··· Verilen Metin ···

Dolayısıyla yüzde 10 seçim barajının HDP ve müttefikleri tarafından aşılması herhangi bir zamandaki baraj aşmayla kıyaslanmayacak kadar kıymetlidir. Çünkü barajın aşılması sadece AKP’ye bir geleceksizlik vaat etmekle kalmamış, AKP miadını doldursa bile devletin kendisini yakın zamanda nasıl örgütleyeceğini de belirlemesi gereken bir dönemi başlatmıştır. Emek ve demokrasi güçleri açısından da, bu sonuç doğru okunduğunda oy sayısının niceliğiyle ölçülemeyecek kadar bir nitelik sıçramasıdır söz konusu olan.

TÜRKİYE SİYASETİNİN EN ÖNEMLİ KAZANIMI
Seçim sürecinde oyların çalınacağı, seçim sonuçlarının gerçekte olduğundan farklı yansıtılacağı kaygısının seferber edici gücü önemli bir dinamik ortaya çıkardı. Her sandığın tek tek kollandığı, her usulsüzlüğün tutanağa geçtiği, neredeyse her HDP seçmeninin müşahit olmak için gönüllü yazıldığı bir seçim oldu bu. Halk seferberliği, 8 Haziran tarihinden itibaren Türkiye siyasetinin en önemli kazanımı olarak bakiye kalacaktır. Asıl kazanılanın bu duygudaşlık olduğu söylenebilir.

··· Kayıtlar ···

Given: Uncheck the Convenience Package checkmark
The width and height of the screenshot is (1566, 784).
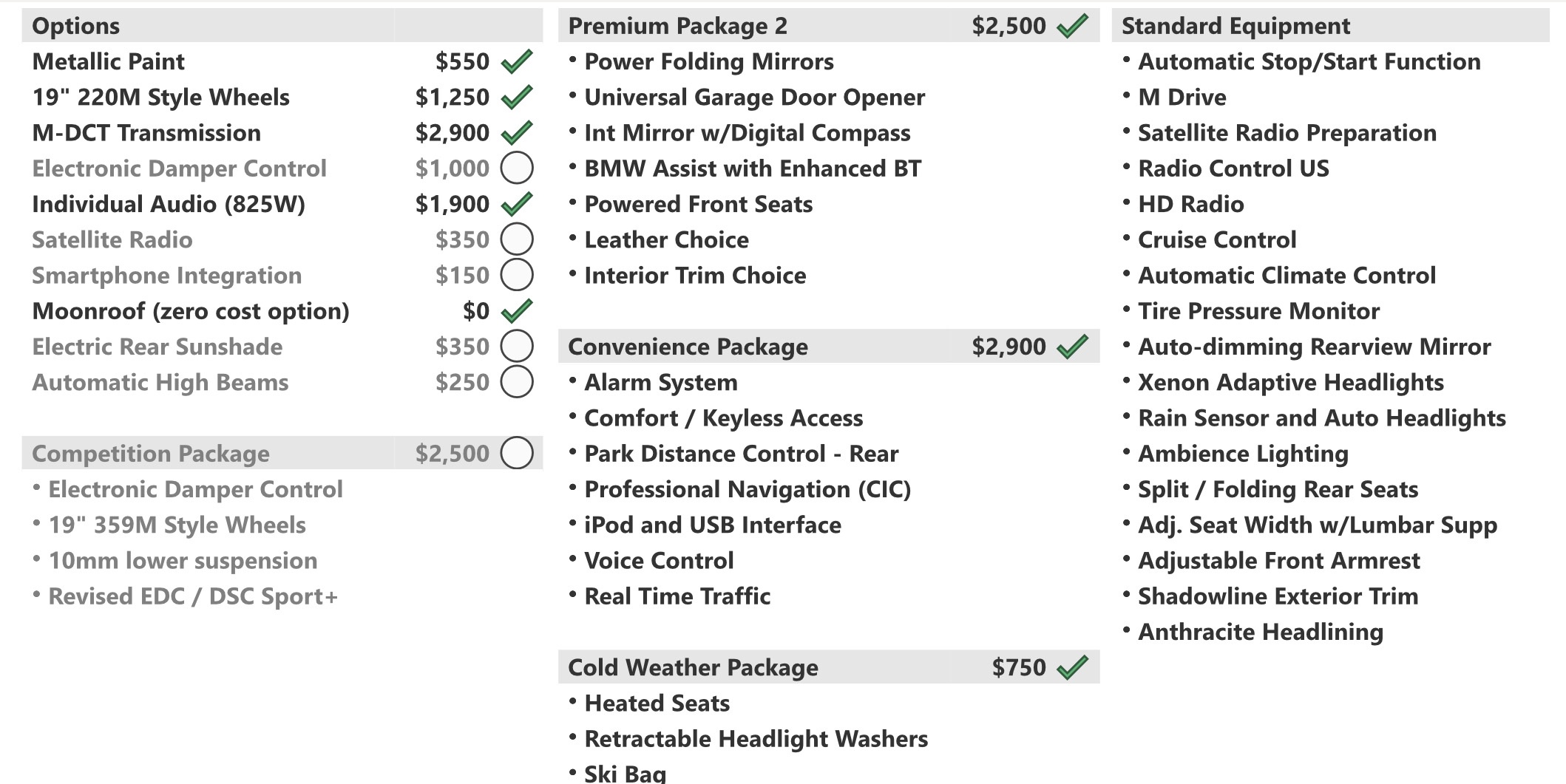Looking at the screenshot, I should tap(1072, 346).
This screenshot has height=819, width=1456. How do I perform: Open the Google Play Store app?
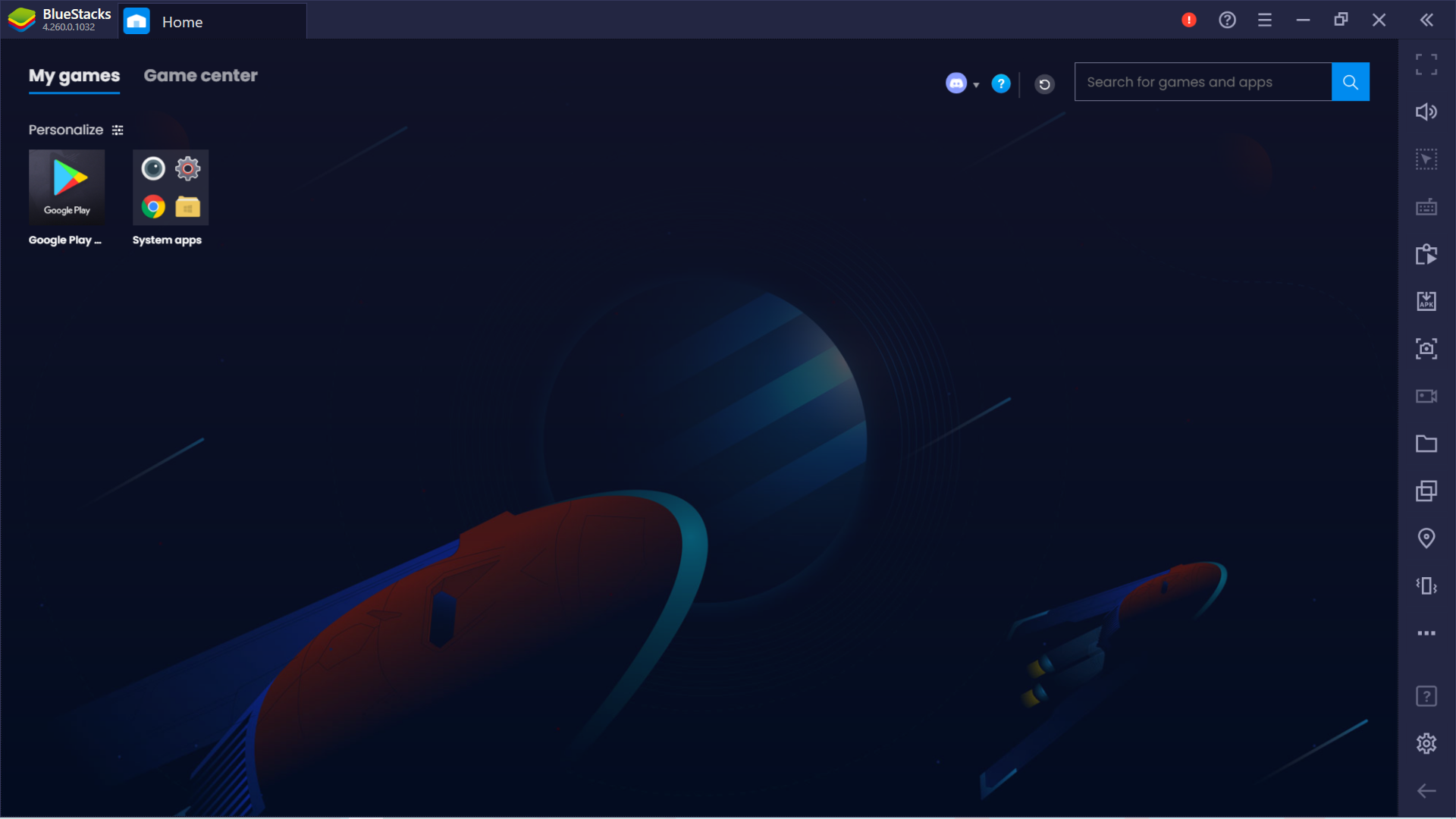[x=67, y=187]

···

**Görev Tanımı:**
Verilen metne göre aşağıdaki üç soruyu yanıtlayın:
1. Seçim barajı yüzde kaç olarak geçiyor?
2. Halk seferberliği hangi tarihten itibaren Türkiye siyasetinin en önemli kazanımı olarak bakiye kalacaktır?
3. Neredeyse her HDP seçmeni ne olmak için gönüllü yazılmıştır?
Kayıtlar, verilen metinden ayrı bir malzemedir.

**Görev Yanıtı:**
1. Seçim barajı yüzde 10 olarak geçiyor.
2. Halk seferberliği 8 Haziran tarihinden itibaren bu kazanım olarak kalacaktır.
3. Neredeyse her HDP seçmeni müşahit olmak için gönüllü yazılmıştır.